The Documenta - Centre for Dealing with the Past non-governmental association on Friday condemned a decision by the International Criminal Tribunal for the Former Yugoslavia (ICTY) that indictee Vojislav Seselj was not compelled to attend a sentence hearing scheduled for March 31, assessing that this represented the "tribunal's capitulation."
Documenta believes that this brings the tribunal and its work and objective into question and that it undermines its contribution to building trust in those areas engulfed by war and does not offer any hope to the families of victims that justice will be satisfied.

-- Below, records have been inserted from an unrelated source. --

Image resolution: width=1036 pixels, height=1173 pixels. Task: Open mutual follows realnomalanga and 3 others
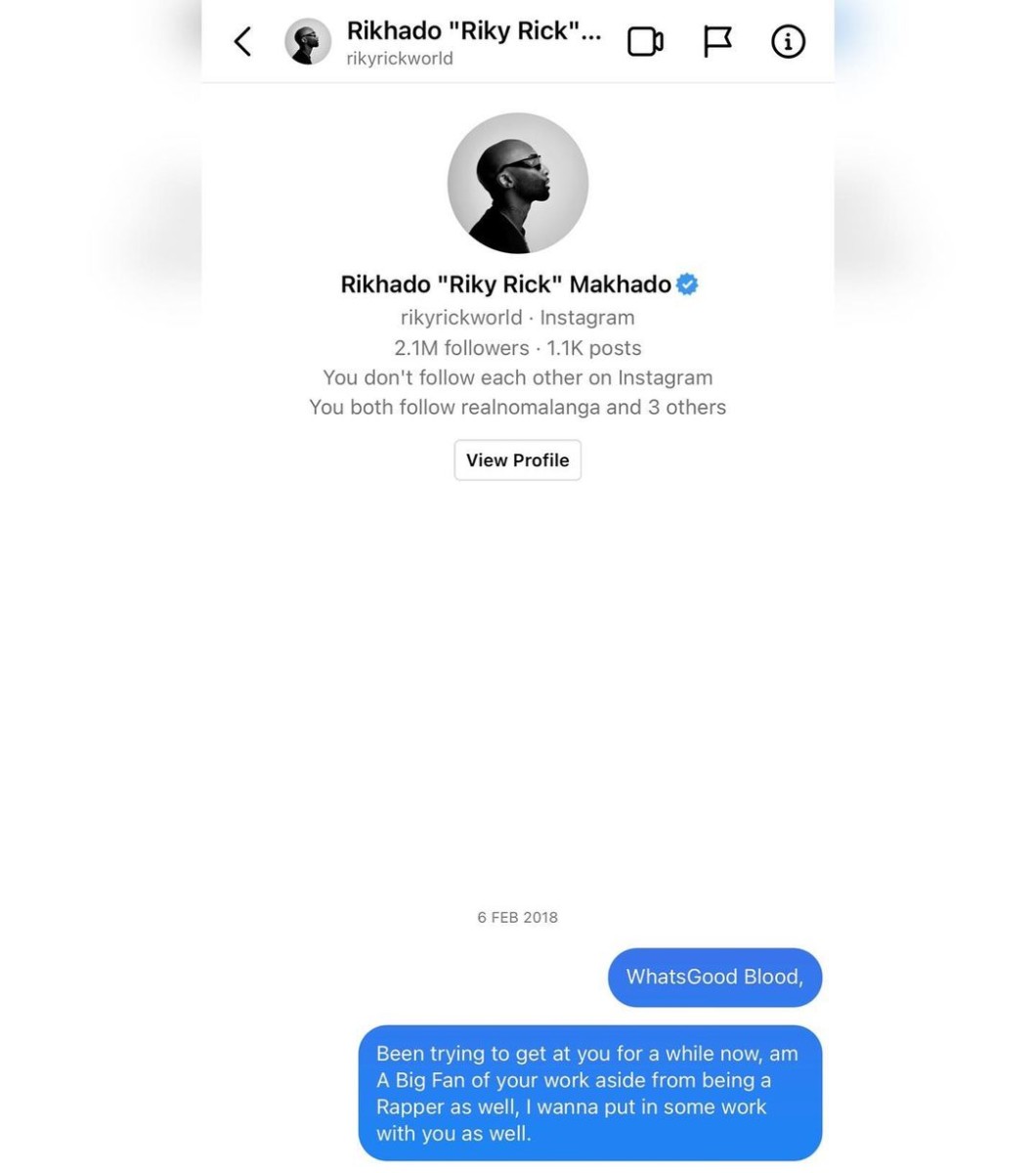[518, 408]
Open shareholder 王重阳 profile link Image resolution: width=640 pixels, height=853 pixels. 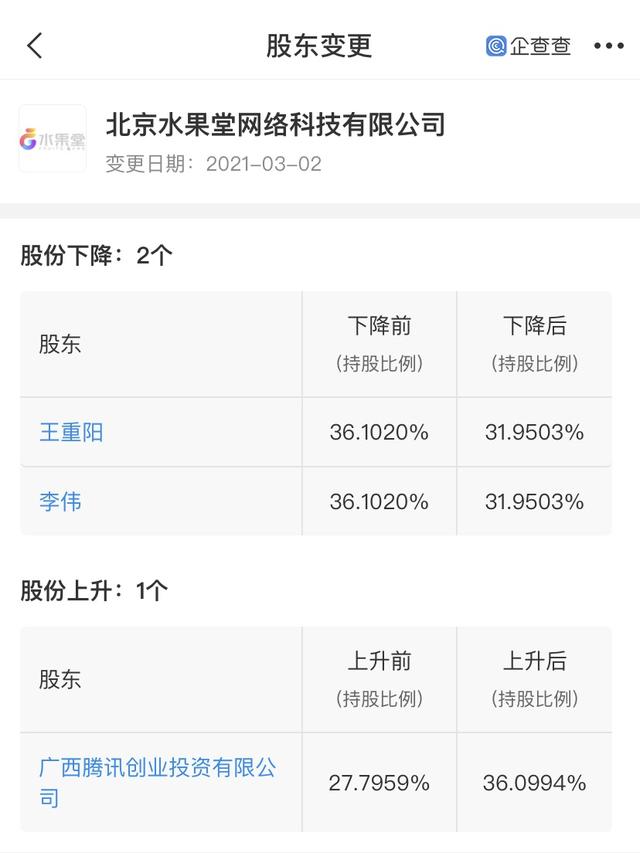pos(71,432)
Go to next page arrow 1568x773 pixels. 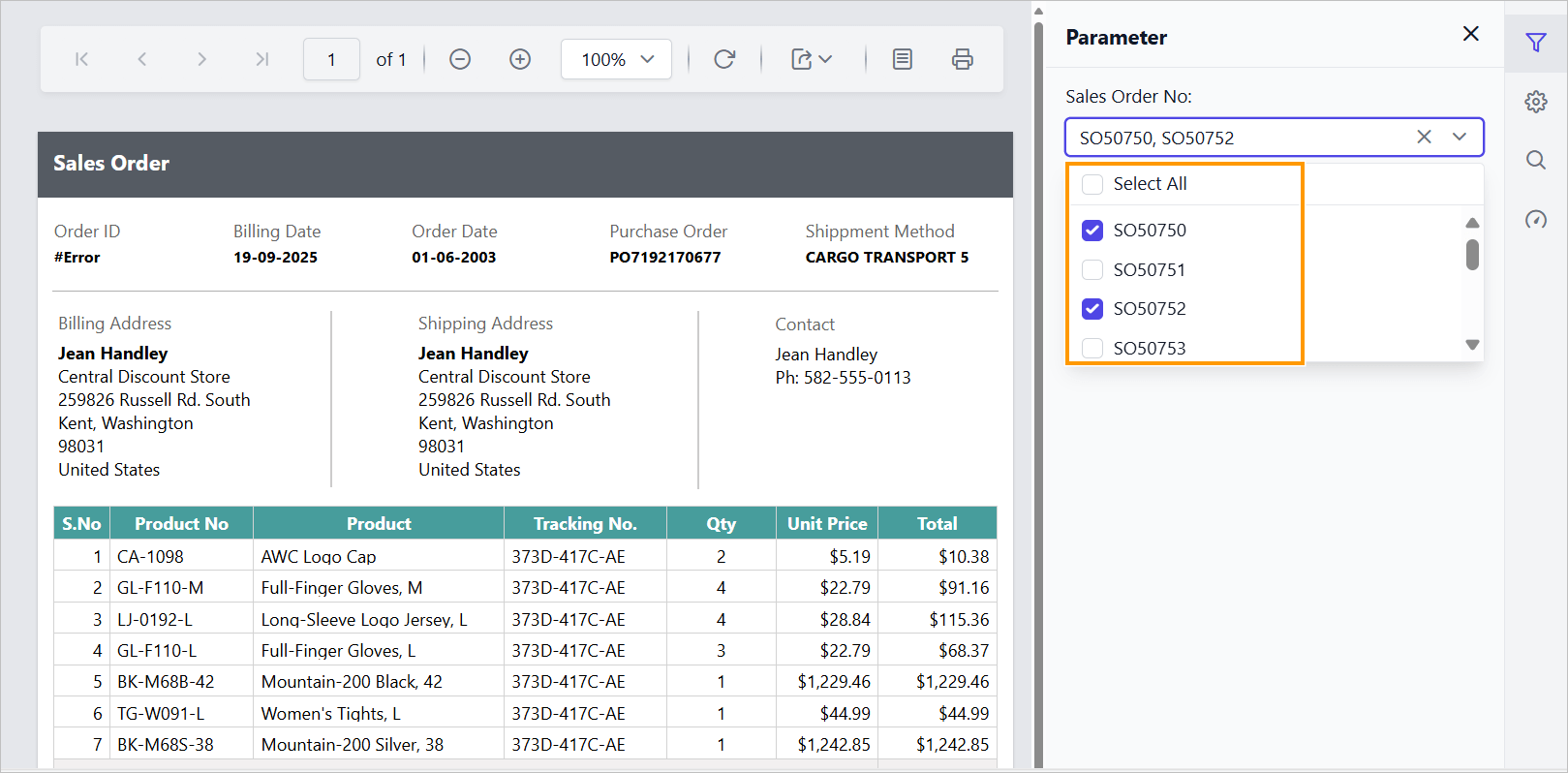201,59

Seselj, who voluntarily surrendered to the ICTY on 24 March 2003 was charged with the expulsion of non-Serbs based on political, racial and religious grounds, deportation and inhumane acts, violation of the laws and customs of war and crimes against humanity against Croats and Bosniaks in Croatia, Vojvodina, and Bosnia and Herzegovina in the period from 1991 to 1993.
On 12 November 2014, the ICTY granted Seselj provisional release for humanitarian reasons, that is, his poor state of health caused by liver cancer.

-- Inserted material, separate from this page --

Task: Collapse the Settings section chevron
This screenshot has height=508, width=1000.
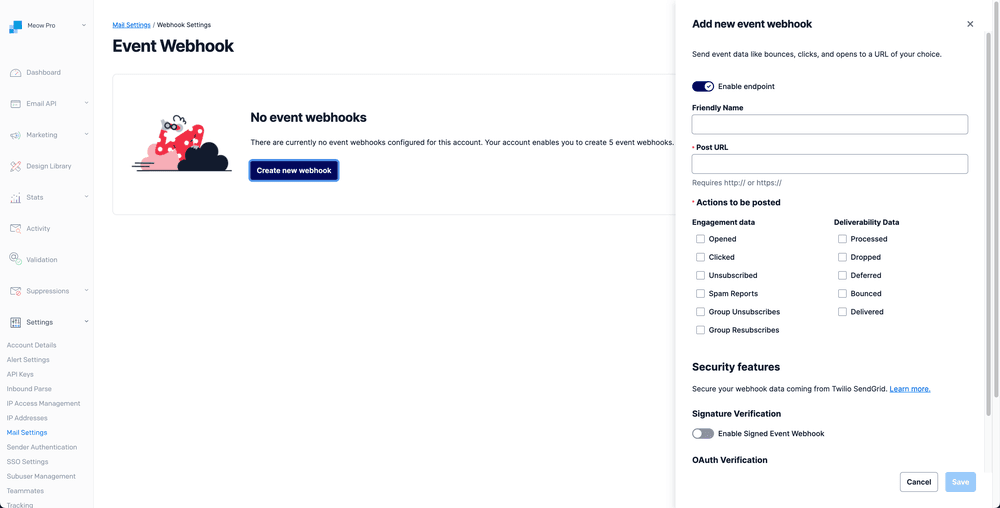Action: click(x=87, y=322)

"We believe that the tribunal's decision raises the question of just how the Tribunal's work contributes to building trust in these regions," Documenta said in a statement, recalling that it had appealed to the UN and the governments of Serbia, Bosnia and Croatia for Seselj to be returned to the ICTY's detention unit.
"Seselj is a symbol in these regions of the spreading of ethnic hate and warmongering rhetoric," Documenta said. "This decision does not offer any hope to the families of the victims that justice will be executed," Eugen Jakovcic said, explaining that the trial was very important for those families. "They are carefully following the trial and will come to the sentence," Jakovcic added.
"The trial which began in 2007 and ended in March 2012 has been waiting for a trial verdict for almost nine years," Documenta said and recalled that Seselj had in the meantime been sentenced three times for contempt of court and threatening witnesses, which suspended the proceedings on several occasions.
The ICTY prosecution requested on 1 December 2015 that Seselj be returned to The Hague on the grounds that during his provisional release, with his behaviour, he undermined the spirit of the provisional release, the trial chamber however, rejected the request.
In January, following intensive therapy, Seselj said the cancer was in recession and that he is "the healthiest on the Serb political scene."